**Belge Alıntısı**
Suriye ile savaşmak yerine diyalog kanallarının kullanılması gerektiğini savunan Demirtaş, HDP olarak her türlü diplomatik girişimde görev almaya hazır bulunduklarını duyurarak "HDP, Türkiye için barış şansıdır. Suriye'nin, Irak'ın bir HDP'si yoktur. Ama Türkiye, bir Türkiye partisi olarak HDP'nin bu varlığını doğru değerlendirmelidir. Türkiye bu siyasi imkanları hiçbir şekilde kullanmadan bunları denemeden ciddi bir siyasi, diplomasi faaliyeti yürütmeye tenezzül etmeden bir anda Türkiye'yi savaşa sürükleme kararı alamaz. Biz bunu çok hatalı çok yanlış gördüğümüzü belirtmek istiyoruz. Türkiye toplumunun barıştan yana yararı vardır. Biz ona yürekten inanıyoruz. Savaşsız da silahsız da bütün sorunlarımız çözülebilir, içeride ve dışarıda. Biz HDP olarak sorumluluk üstlenmeye hazırız. Diyalog kurulması konusunda rolümüzü oynamaya hazırız. Türkiye artık Ortadoğu şekillenirken korkularıyla, kaygılarıyla hareket eden bir devlet olmaktan çıkmalıdır. Paranoya duygusuyla hareket eden devletler büyük işler yapamazlar. Doğru kararlar veremezler. Bu şizofrenik ruh halinden çıkılması lazım. Orada yaşayan insanlar Türkiye'nin düşmanı değil, kardeşlerimizdir. Türkmenlerdir, Kürtlerdir, Araplardır. Oradaki asıl tehdit IŞİD barbarlığıdır. Onun ötesinde Türkiye için bir tehdir varmış gibi davranıp Türkiye toplumunu korku üzerinden yönetmeye kimsenin kalkmaması lazım. Biz HDP olarak barış konusunda atılacak her türlü siyasi, diplomatik girişime hazırız. Buradan açıkça çağrı yapıyorum. Biz görev almaya hazırız. Biz oraya tabur, tugay, tank, top göndermeyelim. Siyasetçi gönderelim. Milletvekilleri bunun için seçildi. Sizler bizlere oy verdiniz. Parlamentoya 550 milletvekili gönderdiniz. Biz işimizi yapmadan sizin evlatlarınız cepheye sürülürse Allah korusun acı sonuçlarla karşılaşılırsa biz bu sorumluluğun altında ezilmiş oluruz. Önce görev bizimdir. Siyaseten sorunları diyalogla çözme konusunda herkesin daha cesur davranmasını bekliyoruz. Biz bu kadar ağır sorunları gencecik askerlerin omuzlarına yükleyerek savaşa sürükleyemeyiz. Bataklığa sürüklenmesine göz yumamayız" açıklamasında bulundu.

**Yazılı Görev 1**
Demirtaş'ın Suriye açıklamasında oraya gönderilmemesini istediği askerî birlik ve silahları metindeki sırayla yazın.
**Yazılı Görev 2**
Demirtaş'ın Suriye açıklamasını aktaran haber metnini, son cümlesinden sonrasını yazarak sürdürün.
Kayıtların Demirtaş'ın Suriye açıklamasıyla hiçbir ilgisi yoktur.

**Çıkarılmış Kayıtlar**
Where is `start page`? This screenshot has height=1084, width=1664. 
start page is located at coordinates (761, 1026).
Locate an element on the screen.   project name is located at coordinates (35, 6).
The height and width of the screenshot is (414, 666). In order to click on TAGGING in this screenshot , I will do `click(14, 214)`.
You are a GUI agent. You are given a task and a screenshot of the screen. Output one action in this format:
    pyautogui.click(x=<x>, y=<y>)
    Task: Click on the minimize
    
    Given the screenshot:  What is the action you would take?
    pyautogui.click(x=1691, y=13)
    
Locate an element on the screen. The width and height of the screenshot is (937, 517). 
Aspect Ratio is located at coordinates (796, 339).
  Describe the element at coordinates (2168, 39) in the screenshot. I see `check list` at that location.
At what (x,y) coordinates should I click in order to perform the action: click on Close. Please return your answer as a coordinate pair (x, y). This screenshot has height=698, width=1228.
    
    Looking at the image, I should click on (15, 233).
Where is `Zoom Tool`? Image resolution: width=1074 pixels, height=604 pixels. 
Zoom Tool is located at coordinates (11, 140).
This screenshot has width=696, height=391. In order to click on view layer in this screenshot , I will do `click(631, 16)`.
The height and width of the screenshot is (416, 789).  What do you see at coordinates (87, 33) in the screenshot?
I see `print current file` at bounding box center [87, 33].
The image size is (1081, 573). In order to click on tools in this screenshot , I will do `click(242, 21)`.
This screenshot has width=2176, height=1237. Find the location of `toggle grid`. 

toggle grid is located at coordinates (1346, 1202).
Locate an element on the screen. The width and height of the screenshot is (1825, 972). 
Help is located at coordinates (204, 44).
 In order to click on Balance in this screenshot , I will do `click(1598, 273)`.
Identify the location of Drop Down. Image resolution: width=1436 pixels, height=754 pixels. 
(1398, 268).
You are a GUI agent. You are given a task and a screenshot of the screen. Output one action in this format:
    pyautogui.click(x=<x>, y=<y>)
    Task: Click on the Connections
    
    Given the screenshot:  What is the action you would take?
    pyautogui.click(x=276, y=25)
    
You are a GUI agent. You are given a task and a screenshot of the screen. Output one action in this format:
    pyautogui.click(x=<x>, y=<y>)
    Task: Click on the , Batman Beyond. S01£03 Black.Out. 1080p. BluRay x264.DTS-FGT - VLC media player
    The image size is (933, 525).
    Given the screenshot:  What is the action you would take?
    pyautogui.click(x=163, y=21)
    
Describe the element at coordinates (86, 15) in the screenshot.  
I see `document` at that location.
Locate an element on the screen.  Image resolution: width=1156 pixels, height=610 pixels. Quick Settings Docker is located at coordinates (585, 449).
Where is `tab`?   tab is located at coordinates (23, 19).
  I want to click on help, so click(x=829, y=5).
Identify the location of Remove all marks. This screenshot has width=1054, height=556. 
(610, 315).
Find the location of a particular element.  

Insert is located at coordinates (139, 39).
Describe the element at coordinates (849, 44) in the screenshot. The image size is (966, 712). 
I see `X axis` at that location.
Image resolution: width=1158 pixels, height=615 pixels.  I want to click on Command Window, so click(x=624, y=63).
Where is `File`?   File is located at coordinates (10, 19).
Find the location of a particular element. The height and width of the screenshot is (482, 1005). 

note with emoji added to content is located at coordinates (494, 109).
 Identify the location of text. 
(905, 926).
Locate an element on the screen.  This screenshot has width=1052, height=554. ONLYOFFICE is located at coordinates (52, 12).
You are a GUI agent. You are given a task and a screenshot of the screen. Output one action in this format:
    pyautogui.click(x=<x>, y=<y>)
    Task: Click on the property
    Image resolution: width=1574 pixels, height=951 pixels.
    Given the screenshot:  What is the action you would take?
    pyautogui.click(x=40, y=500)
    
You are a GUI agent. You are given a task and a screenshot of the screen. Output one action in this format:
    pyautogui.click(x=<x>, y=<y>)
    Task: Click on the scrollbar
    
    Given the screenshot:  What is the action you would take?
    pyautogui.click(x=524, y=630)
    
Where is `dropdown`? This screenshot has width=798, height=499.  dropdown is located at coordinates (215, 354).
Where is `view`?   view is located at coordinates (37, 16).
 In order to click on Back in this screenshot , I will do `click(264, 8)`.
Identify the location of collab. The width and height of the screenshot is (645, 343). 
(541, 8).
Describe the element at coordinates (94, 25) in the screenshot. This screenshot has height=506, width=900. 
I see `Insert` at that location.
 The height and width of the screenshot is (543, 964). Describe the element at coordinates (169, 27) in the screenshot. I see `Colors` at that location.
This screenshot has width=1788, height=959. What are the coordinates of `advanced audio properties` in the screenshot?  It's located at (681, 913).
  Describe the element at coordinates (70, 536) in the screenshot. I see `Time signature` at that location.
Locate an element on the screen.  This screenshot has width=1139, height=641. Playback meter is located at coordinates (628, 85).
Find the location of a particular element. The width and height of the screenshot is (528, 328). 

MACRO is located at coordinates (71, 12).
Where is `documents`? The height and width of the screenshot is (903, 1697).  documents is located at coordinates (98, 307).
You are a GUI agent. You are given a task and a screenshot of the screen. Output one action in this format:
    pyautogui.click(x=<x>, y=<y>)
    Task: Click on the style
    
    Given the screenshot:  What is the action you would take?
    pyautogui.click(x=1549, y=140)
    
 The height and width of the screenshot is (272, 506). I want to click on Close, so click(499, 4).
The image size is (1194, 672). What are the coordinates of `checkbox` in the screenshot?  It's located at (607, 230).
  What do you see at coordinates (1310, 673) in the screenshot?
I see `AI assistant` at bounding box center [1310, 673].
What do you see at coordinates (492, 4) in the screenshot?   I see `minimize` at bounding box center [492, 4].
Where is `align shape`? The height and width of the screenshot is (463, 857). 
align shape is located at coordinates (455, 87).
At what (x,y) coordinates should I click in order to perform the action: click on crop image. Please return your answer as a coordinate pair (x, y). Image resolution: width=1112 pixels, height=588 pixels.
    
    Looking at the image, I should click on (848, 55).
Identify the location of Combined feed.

**Alıştırma Cevabı 1**
Tabur, tugay, tank, top.

**Alıştırma Cevabı 2**
"AKP'DE IŞİD'E KARŞI BİR MÜCADELE HEVESİ YOK"
 
IŞİD'in sınıra dayanmasında iktidar partisinin etkisi sorulan Demirtaş, açıklamasını şöyle sürdürdü: "Hükümetin yanlış politikaları oldu. Hiçkimse bugün IŞİD'ın bu kadar yaygınlaşması ve Türkiye sınırları dahil kontrolü eline almış olmasında hükümetin hatalı politikalarının, açık, doğrudan, dolaylı destekleyen etkisinin olmadığını söyleyemez. Bu konuda eskiye nazaran çekingen bir tutum var AKP'de; ama tümüyle IŞİD'e karşı bir mücadele hevesi yok. Bunu maalesef göremiyoruz. Uluslararası koalisyon güçleri orada PYD'ye neden yardım ediyor, diyorlar. Biz de onlar yardım etmesin, Türkiye yardım etsin diyoruz. Asıl yakın olan biz değil miyiz? Kardeşiz, etle tırnağız diyenler biz değil miyiz? Asıl rolü misyonu Türkiye üstlensin. Bundan niye çekiniliyor, niye korkuluyor? Uluslararası koalisyon IŞİD'i bombaladı, PYD'nin önünü açtı; diye veryansın ediliyor. Yardım etmesinler. Buyrun Türkiye olarak biz yardım edelim, biz karar alalım. Destek sunalım. Korkumuz da kaygımız da kalmasın. Kim el uzatırsa oraya veya orada uzatılmış eli kim tutarsa geleceğin inşaasında da rol alır. Öncülük yapar. Biz Türkiye'nin bu denklem dışında kalmaması gerektiğini düşünüyoruz. Denkleme savaşla orduyla değil, doğru bir siyasetle barışçı bir diplomasiyle girmesi gerektiği kanaatindeyiz"

"PKK BÖLGELERİNE SAVAŞ UÇAĞIYLA OPERASYON YAPILIRSA HİÇKİMSENİN YARARINA OLMAZ"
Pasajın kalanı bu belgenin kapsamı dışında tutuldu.